[GIVEN ENTRIES]:
● ● ● ● ●

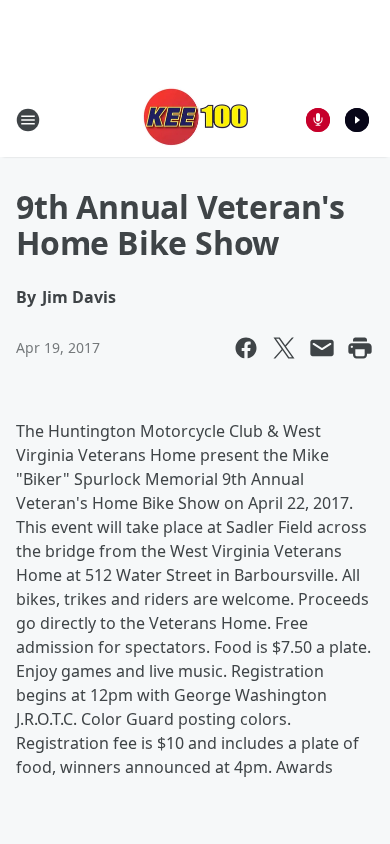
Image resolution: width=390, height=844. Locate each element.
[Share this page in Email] (322, 348)
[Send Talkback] (318, 120)
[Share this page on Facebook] (246, 348)
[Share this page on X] (284, 348)
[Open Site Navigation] (28, 120)
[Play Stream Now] (357, 120)
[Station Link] (195, 119)
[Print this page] (360, 348)
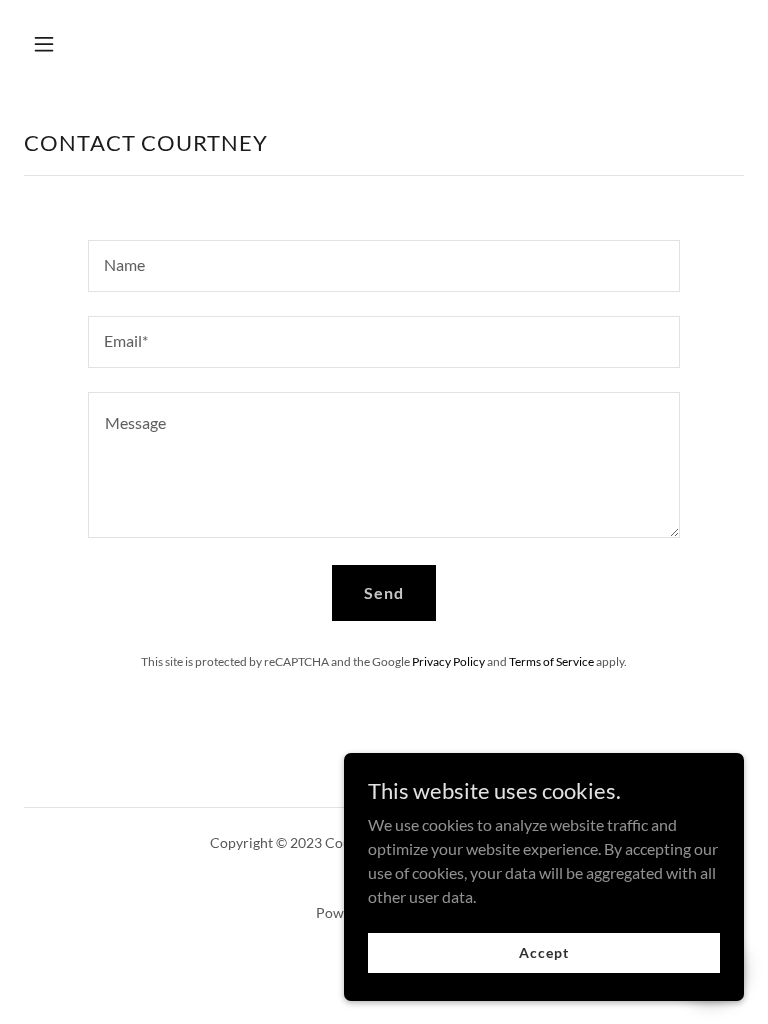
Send (384, 592)
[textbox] (384, 266)
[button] (106, 44)
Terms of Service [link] (551, 661)
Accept (543, 952)
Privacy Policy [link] (448, 661)
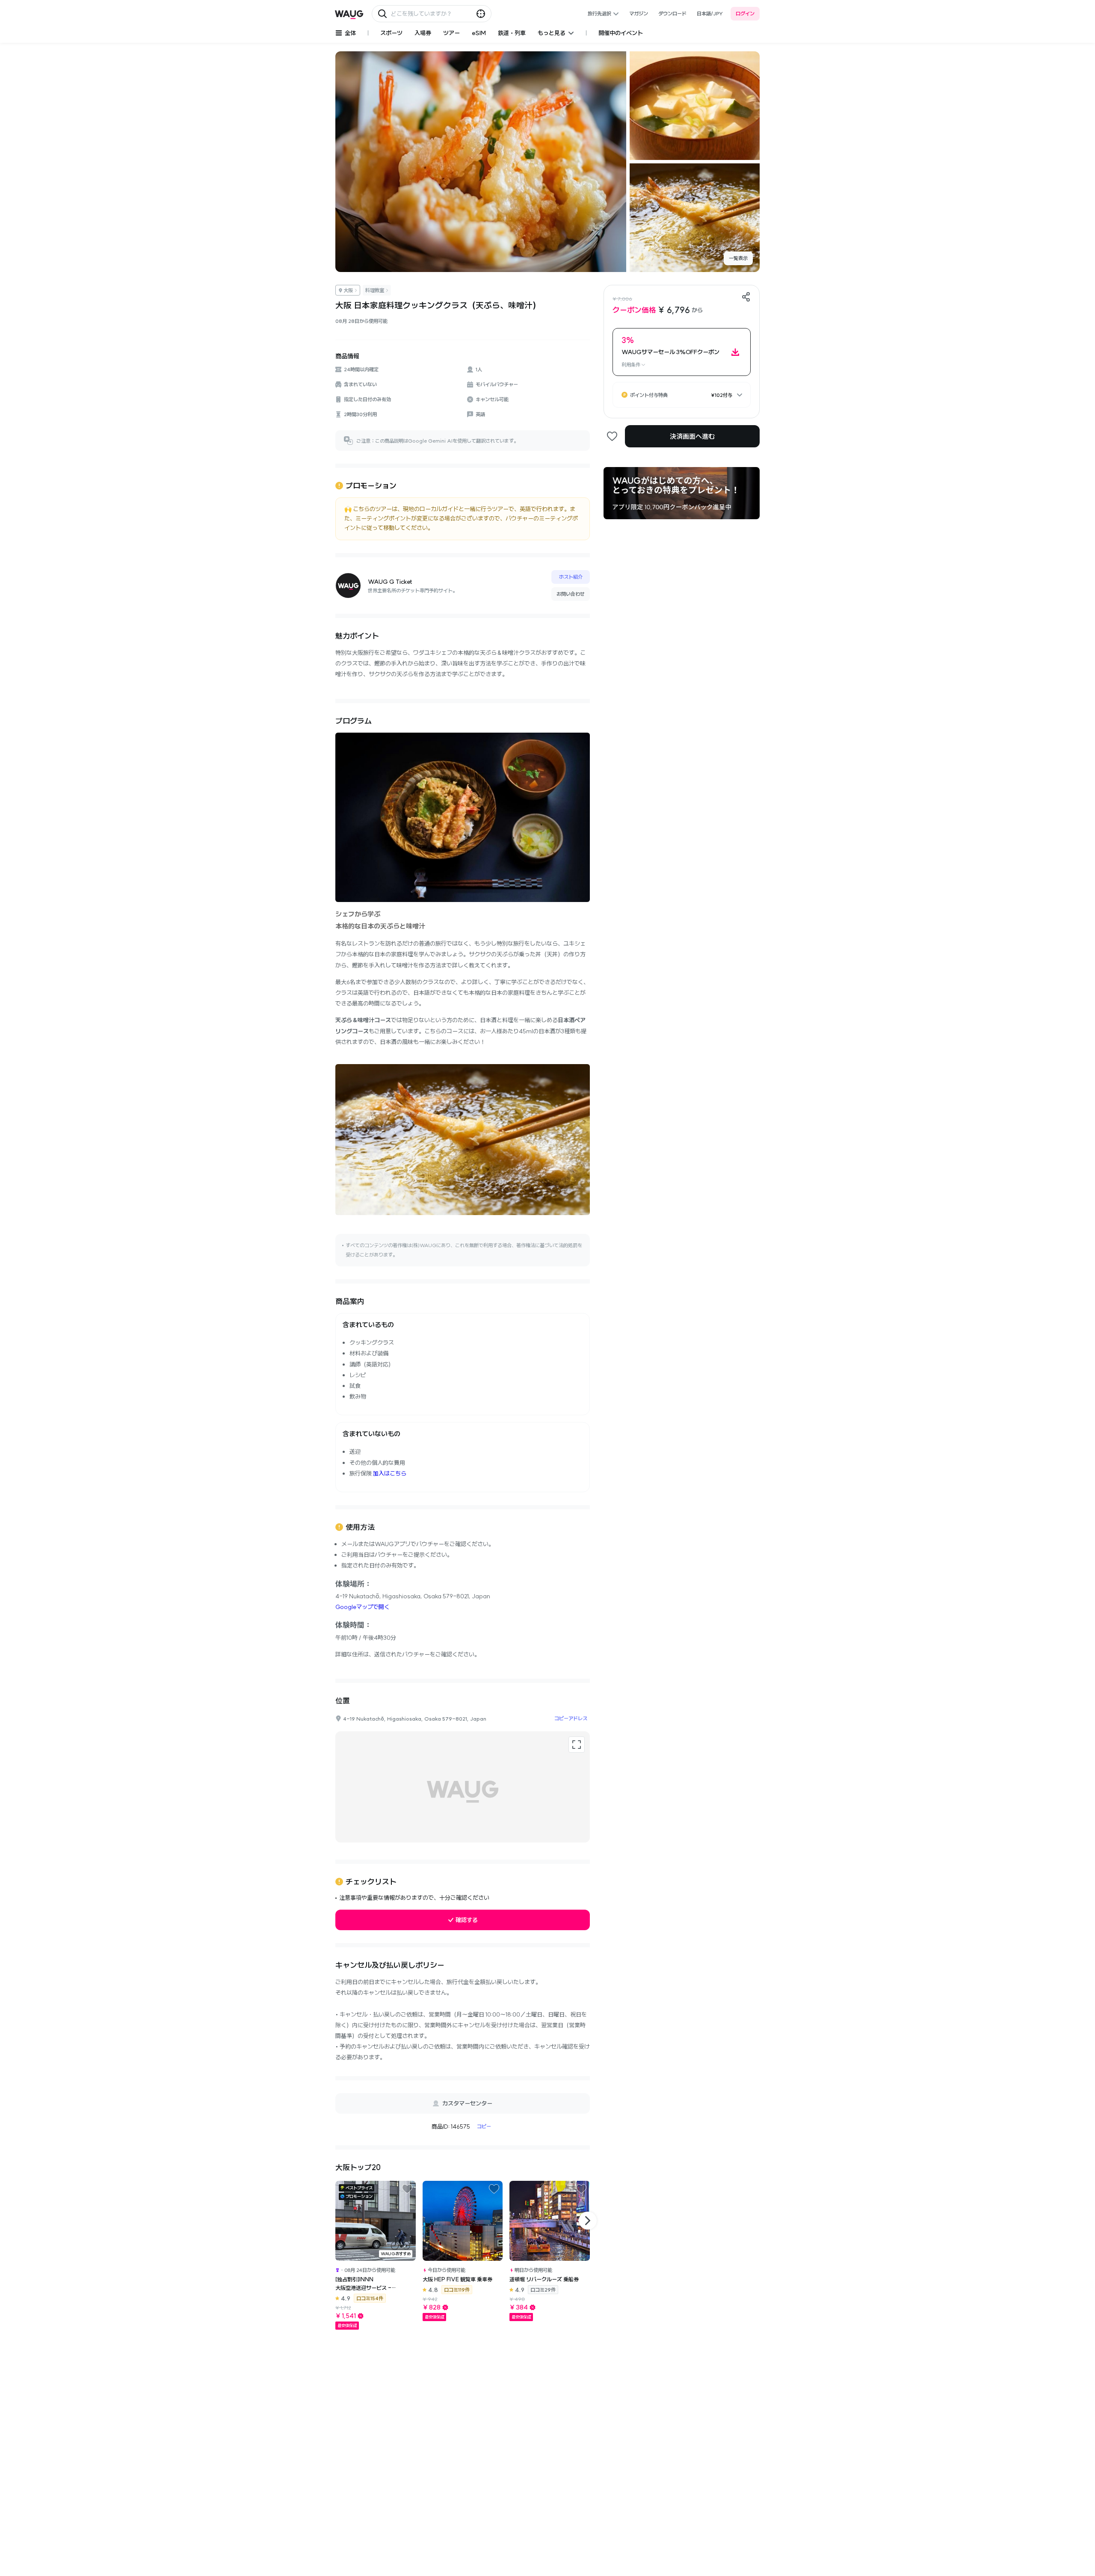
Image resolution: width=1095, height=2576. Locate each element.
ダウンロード (672, 13)
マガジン (638, 13)
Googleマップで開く (362, 1607)
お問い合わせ (570, 594)
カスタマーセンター (467, 2103)
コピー (484, 2126)
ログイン (745, 13)
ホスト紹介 (571, 577)
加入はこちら (389, 1473)
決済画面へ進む (692, 436)
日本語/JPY (710, 13)
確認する (467, 1920)
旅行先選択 (599, 13)
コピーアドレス (570, 1718)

● ● ● ● ●

[WHAT YOU HAVE TO DO]: Repeat the entries above exactly and skip the images.

[ANSWER TO THE EXERCISE]:
Image resolution: width=390, height=844. Locate each element.
[Share this page in Email] (322, 348)
[Send Talkback] (318, 120)
[Share this page on Facebook] (246, 348)
[Share this page on X] (284, 348)
[Open Site Navigation] (28, 120)
[Play Stream Now] (357, 120)
[Station Link] (195, 119)
[Print this page] (360, 348)
Send (384, 592)
[textbox] (384, 266)
[button] (106, 44)
Terms of Service [link] (551, 661)
Accept (543, 952)
Privacy Policy [link] (448, 661)
Image resolution: width=1095, height=2576. Locate each element.
ダウンロード (672, 13)
マガジン (638, 13)
Googleマップで開く (362, 1607)
お問い合わせ (570, 594)
カスタマーセンター (467, 2103)
コピー (484, 2126)
ログイン (745, 13)
ホスト紹介 (571, 577)
加入はこちら (389, 1473)
決済画面へ進む (692, 436)
日本語/JPY (710, 13)
確認する (467, 1920)
旅行先選択 (599, 13)
コピーアドレス (570, 1718)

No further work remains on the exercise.